[START]

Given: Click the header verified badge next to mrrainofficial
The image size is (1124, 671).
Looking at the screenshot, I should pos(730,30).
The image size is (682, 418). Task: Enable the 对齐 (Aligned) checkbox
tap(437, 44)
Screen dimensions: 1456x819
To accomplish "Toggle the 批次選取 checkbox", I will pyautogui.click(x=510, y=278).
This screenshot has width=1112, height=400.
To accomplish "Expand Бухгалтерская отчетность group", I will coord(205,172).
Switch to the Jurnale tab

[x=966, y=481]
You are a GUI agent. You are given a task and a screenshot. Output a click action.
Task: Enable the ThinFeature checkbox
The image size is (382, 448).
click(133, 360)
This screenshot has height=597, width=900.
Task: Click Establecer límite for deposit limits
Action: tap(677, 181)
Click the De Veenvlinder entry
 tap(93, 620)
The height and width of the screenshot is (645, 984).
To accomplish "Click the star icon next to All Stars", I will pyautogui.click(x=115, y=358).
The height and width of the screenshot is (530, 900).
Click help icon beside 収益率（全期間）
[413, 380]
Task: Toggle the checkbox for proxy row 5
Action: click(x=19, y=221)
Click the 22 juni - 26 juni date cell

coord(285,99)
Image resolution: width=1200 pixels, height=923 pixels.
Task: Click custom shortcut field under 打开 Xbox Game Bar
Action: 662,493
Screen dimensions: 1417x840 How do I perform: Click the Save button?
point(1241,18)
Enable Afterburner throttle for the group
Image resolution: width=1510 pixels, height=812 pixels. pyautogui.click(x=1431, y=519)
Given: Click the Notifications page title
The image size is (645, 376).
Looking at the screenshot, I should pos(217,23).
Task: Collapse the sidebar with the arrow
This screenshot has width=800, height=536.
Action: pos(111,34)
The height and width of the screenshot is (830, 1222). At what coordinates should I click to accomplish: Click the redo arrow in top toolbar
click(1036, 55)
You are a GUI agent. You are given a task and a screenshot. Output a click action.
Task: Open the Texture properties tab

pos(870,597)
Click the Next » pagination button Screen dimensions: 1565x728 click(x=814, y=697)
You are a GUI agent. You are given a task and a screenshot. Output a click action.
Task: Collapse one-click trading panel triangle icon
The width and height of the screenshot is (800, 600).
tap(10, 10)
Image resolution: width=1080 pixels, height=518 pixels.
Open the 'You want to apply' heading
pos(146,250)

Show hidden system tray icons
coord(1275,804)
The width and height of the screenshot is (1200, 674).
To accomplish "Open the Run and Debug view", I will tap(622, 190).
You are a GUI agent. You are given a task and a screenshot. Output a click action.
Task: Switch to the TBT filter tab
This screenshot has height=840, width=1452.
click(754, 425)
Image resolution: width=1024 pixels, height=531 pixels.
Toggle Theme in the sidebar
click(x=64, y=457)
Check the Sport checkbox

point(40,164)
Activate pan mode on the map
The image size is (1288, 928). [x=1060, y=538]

[END]

▶ Task instructions: Copy the data above exactly, line for line, with nothing added or left out.

▶ Worked answer:
Given: Click the header verified badge next to mrrainofficial
The image size is (1124, 671).
Looking at the screenshot, I should pos(730,30).
The image size is (682, 418). Task: Enable the 对齐 (Aligned) checkbox
tap(437, 44)
Screen dimensions: 1456x819
To accomplish "Toggle the 批次選取 checkbox", I will pyautogui.click(x=510, y=278).
This screenshot has width=1112, height=400.
To accomplish "Expand Бухгалтерская отчетность group", I will coord(205,172).
Switch to the Jurnale tab

[x=966, y=481]
You are a GUI agent. You are given a task and a screenshot. Output a click action.
Task: Enable the ThinFeature checkbox
The image size is (382, 448).
click(133, 360)
This screenshot has height=597, width=900.
Task: Click Establecer límite for deposit limits
Action: tap(677, 181)
Click the De Veenvlinder entry
 tap(93, 620)
The height and width of the screenshot is (645, 984).
To accomplish "Click the star icon next to All Stars", I will pyautogui.click(x=115, y=358).
The height and width of the screenshot is (530, 900).
Click help icon beside 収益率（全期間）
[413, 380]
Task: Toggle the checkbox for proxy row 5
Action: click(x=19, y=221)
Click the 22 juni - 26 juni date cell

coord(285,99)
Image resolution: width=1200 pixels, height=923 pixels.
Task: Click custom shortcut field under 打开 Xbox Game Bar
Action: 662,493
Screen dimensions: 1417x840 How do I perform: Click the Save button?
point(1241,18)
Enable Afterburner throttle for the group
Image resolution: width=1510 pixels, height=812 pixels. pyautogui.click(x=1431, y=519)
Given: Click the Notifications page title
The image size is (645, 376).
Looking at the screenshot, I should pos(217,23).
Task: Collapse the sidebar with the arrow
This screenshot has width=800, height=536.
Action: pos(111,34)
The height and width of the screenshot is (830, 1222). At what coordinates should I click to accomplish: Click the redo arrow in top toolbar
click(1036, 55)
You are a GUI agent. You are given a task and a screenshot. Output a click action.
Task: Open the Texture properties tab

pos(870,597)
Click the Next » pagination button Screen dimensions: 1565x728 click(x=814, y=697)
You are a GUI agent. You are given a task and a screenshot. Output a click action.
Task: Collapse one-click trading panel triangle icon
The width and height of the screenshot is (800, 600).
tap(10, 10)
Image resolution: width=1080 pixels, height=518 pixels.
Open the 'You want to apply' heading
pos(146,250)

Show hidden system tray icons
coord(1275,804)
The width and height of the screenshot is (1200, 674).
To accomplish "Open the Run and Debug view", I will tap(622, 190).
You are a GUI agent. You are given a task and a screenshot. Output a click action.
Task: Switch to the TBT filter tab
This screenshot has height=840, width=1452.
click(754, 425)
Image resolution: width=1024 pixels, height=531 pixels.
Toggle Theme in the sidebar
click(x=64, y=457)
Check the Sport checkbox

point(40,164)
Activate pan mode on the map
The image size is (1288, 928). [x=1060, y=538]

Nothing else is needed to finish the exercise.